Соответственно этому и ее литература (а русская культура — литературная по преимуществу) выполняет не только (а иногда и не столько) эстетическую, но, гораздо чаще, этическую задачу. Отделить Солженицына от этой негреческой традиции невозможно. Его воспримет только тот, кто читает его, как будто к нему это обращено лично. Солженицына прочитывает только тот, кто ждет от него ответа. И сам Солженицын ощущает, верит, что он призван дать ответ.

Продолжим любопытную мысль С. Аверинцева: «Сравнивая греческое и библейское отношение к слову, как образу мира, мы делаем не что иное, как познаем себя. Сравнивать мы должны… памятуя, что мы остаемся европейцами, и следовательно, «греками»… Внутри (греческой) культуры, которая… стала «нормой» для последующих, относительно литературы точно известно, что это есть именно литература (а не, скажем, пророческое вещание)…и так же обстоит дело с жанровыми разновидностями: при взгляде на любой культурный продукт мы знаем, что он такое и по какой шкале его надлежит оценивать».

Это — декларация западника. Далеко не все представители русской культуры легко согласились бы присоединиться к этому категорическому «мы», что «остаемся европейцами, и следовательно, «греками». А. Солженицын (как и Л. Толстой с Ф. Достоевским) вызывает интерес всего мира именно в том, в чем он от этого определения отступает. Шкала, по которой его надлежит оценивать, не разработана.

Для нас, евреев, еще меньше оснований безоглядно отождествляться с «греками», и мы, быть может, больше других способны понять Солженицына. Однако, то понимание, о котором я говорю сейчас, отличается от бесстрастного «сократовского» понимания, упомянутого мною в самом начале. Такое новое понимание могло бы включить сопереживание и соучастие… Тогда при изменившихся обстоятельствах оно неизбежно включило бы соответственно раздражение и противодействие. Быть может, это есть, по крайней мере, одна из причин, по которой Солженицын такого сочувственного понимания от нас не ждет и не хочет.

Во всяком случае остается верным, что анализируя солженицынское отношение к миру, мы лучше познаем себя. Потому что дорога, по которой он отходит от европейского классического наследия, ведет его к Библии, источнику классическому для нас.

«Нравственный закон внутри нас». Предмет

В «Красном колесе» («Август 14-го», «Октябрь 16-го») тема исследования расширяется. Автор стремится проследить эволюцию всего российского общества (и отдельного человека в нем) от его «нормального», цивилизованного состояния к нынешнему, советскому. Он к тому же уверен, что такое направление эволюции угрожает всем существующим обществам, и убеждает читателя, что его исследование носит общечеловеческий характер.

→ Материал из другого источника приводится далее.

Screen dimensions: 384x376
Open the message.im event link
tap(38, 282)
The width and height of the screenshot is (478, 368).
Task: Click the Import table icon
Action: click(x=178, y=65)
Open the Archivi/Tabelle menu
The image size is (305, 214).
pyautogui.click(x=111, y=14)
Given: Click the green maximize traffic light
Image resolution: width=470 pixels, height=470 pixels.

Автор ищет в документах ушедшей эпохи, в частных письмах, дневниках, газетных рекламах. Он прослеживает истории отдельных семей и мировых событий. Сотни страниц уходят от сюжета, чтобы обнажить работу над источниками, развернутый комментарий, пересказ политических событий и фактов.

В непрерывающемся потоке истории он тщетно ищет тот критический момент, ту роковую, невидимую развилку, начиная с которой дальше все пошло хуже и хуже по естественным законам разложения, но до которой еще не поздно было повернуть, обуздать, разумно направить…

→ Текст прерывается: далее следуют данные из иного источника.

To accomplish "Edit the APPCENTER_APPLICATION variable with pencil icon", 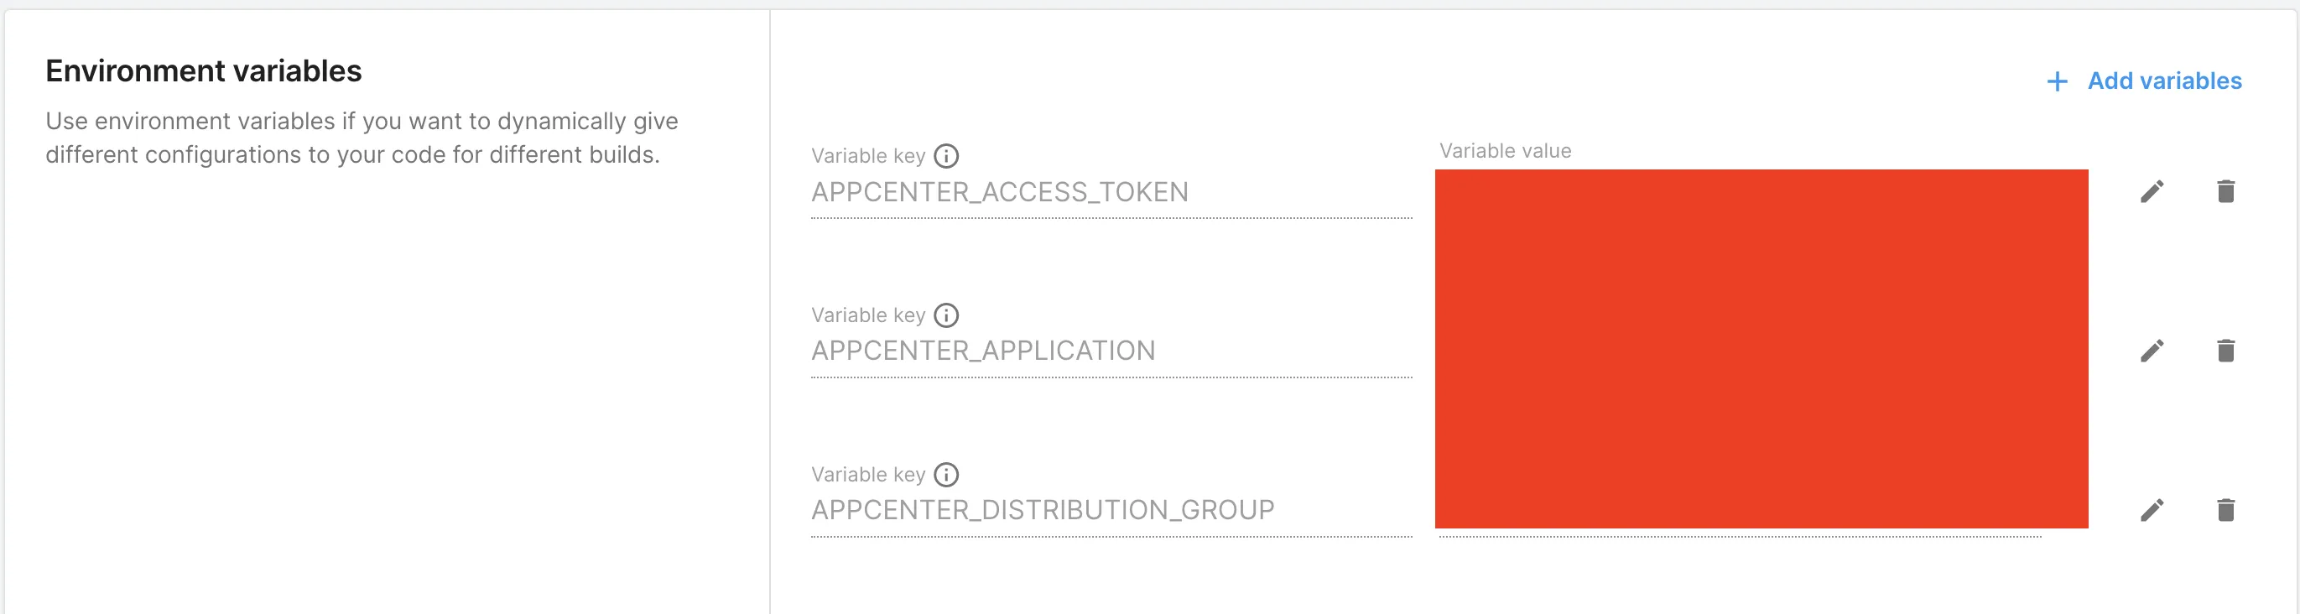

Его выбор Мировой войны в качестве начала отсчета и утомляющий анализ военных действий вызваны, по-видимому, не столько желанием восстановить последовательность реальных событий и тактических ходов (в основном, поражений), сколько попыткой выявить (для себя самого, быть может?) возможную меру коллективного организованного усилия, меру прочности организованной человеческой массы по отношению к неблагоприятному стечению обстоятельств.

Он ловит признаки развала, растворения социальной ответственности, улетучивания порядочности буквально на бегу: «За двое суток, что перемалывали их полк, состарились уцелевшие:…никто не тянулся спешить угодить команде, выполнить ее лучше, выкатить грудь. Ни одного беззаботного лица:…там, где со смертью они сокоснулись, все обязательства службы стали слупливаться с них. Но не слупились еще настолько, чтоб и всякие команды перестали быть над ними властны. Еще и простого приказа могло достать…».

А вот немного дальше по этому пути: «Взошло солнце. Все так же никто никого не задерживал, не спрашивал. А во всех, кто ехал и шел, было новое, сразу даже не назвать: будто при оружии, при амуниции, по делу или в составе части, будто еще не бегство, еще подчиненная своим командирам армия, а уже не та: не так оборачивались на офицеров и на лицах появилось выражение своей озабоченности, не общего дела».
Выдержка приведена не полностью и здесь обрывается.